## Your instructions:
When you write out the entries, keep every line exactly as it appears.

## Exercise data:
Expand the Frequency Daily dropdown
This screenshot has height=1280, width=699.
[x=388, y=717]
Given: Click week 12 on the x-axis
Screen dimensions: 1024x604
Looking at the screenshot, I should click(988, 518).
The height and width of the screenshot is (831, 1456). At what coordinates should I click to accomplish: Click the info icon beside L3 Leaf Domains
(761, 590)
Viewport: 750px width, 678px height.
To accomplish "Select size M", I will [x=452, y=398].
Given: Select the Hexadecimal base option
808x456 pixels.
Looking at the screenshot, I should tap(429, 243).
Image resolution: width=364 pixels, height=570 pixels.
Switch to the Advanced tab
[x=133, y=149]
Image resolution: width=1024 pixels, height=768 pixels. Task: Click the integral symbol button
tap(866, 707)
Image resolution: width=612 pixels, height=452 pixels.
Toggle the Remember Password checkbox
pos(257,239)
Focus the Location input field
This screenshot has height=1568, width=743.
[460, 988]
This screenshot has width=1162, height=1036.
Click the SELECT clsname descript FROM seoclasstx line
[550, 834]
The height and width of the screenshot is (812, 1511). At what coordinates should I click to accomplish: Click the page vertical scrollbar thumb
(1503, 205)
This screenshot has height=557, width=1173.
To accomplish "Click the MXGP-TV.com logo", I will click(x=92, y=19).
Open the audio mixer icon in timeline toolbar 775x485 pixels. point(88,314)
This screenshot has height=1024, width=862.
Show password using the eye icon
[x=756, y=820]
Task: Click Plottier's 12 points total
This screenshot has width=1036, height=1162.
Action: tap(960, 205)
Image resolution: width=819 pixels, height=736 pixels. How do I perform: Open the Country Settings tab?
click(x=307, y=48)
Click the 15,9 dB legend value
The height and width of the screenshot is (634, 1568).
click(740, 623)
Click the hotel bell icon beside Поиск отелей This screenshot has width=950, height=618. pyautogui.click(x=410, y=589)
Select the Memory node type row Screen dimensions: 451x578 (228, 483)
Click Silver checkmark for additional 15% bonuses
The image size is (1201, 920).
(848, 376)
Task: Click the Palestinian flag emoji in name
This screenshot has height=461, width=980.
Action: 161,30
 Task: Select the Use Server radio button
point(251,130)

## Response for this exercise:
Expand the Frequency Daily dropdown
This screenshot has height=1280, width=699.
[x=388, y=717]
Given: Click week 12 on the x-axis
Screen dimensions: 1024x604
Looking at the screenshot, I should click(988, 518).
The height and width of the screenshot is (831, 1456). At what coordinates should I click to accomplish: Click the info icon beside L3 Leaf Domains
(761, 590)
Viewport: 750px width, 678px height.
To accomplish "Select size M", I will [x=452, y=398].
Given: Select the Hexadecimal base option
808x456 pixels.
Looking at the screenshot, I should tap(429, 243).
Image resolution: width=364 pixels, height=570 pixels.
Switch to the Advanced tab
[x=133, y=149]
Image resolution: width=1024 pixels, height=768 pixels. Task: Click the integral symbol button
tap(866, 707)
Image resolution: width=612 pixels, height=452 pixels.
Toggle the Remember Password checkbox
pos(257,239)
Focus the Location input field
This screenshot has height=1568, width=743.
[460, 988]
This screenshot has width=1162, height=1036.
Click the SELECT clsname descript FROM seoclasstx line
[550, 834]
The height and width of the screenshot is (812, 1511). At what coordinates should I click to accomplish: Click the page vertical scrollbar thumb
(1503, 205)
This screenshot has height=557, width=1173.
To accomplish "Click the MXGP-TV.com logo", I will click(x=92, y=19).
Open the audio mixer icon in timeline toolbar 775x485 pixels. point(88,314)
This screenshot has height=1024, width=862.
Show password using the eye icon
[x=756, y=820]
Task: Click Plottier's 12 points total
This screenshot has width=1036, height=1162.
Action: tap(960, 205)
Image resolution: width=819 pixels, height=736 pixels. How do I perform: Open the Country Settings tab?
click(x=307, y=48)
Click the 15,9 dB legend value
The height and width of the screenshot is (634, 1568).
click(740, 623)
Click the hotel bell icon beside Поиск отелей This screenshot has width=950, height=618. pyautogui.click(x=410, y=589)
Select the Memory node type row Screen dimensions: 451x578 (228, 483)
Click Silver checkmark for additional 15% bonuses
The image size is (1201, 920).
(848, 376)
Task: Click the Palestinian flag emoji in name
This screenshot has height=461, width=980.
Action: 161,30
 Task: Select the Use Server radio button
point(251,130)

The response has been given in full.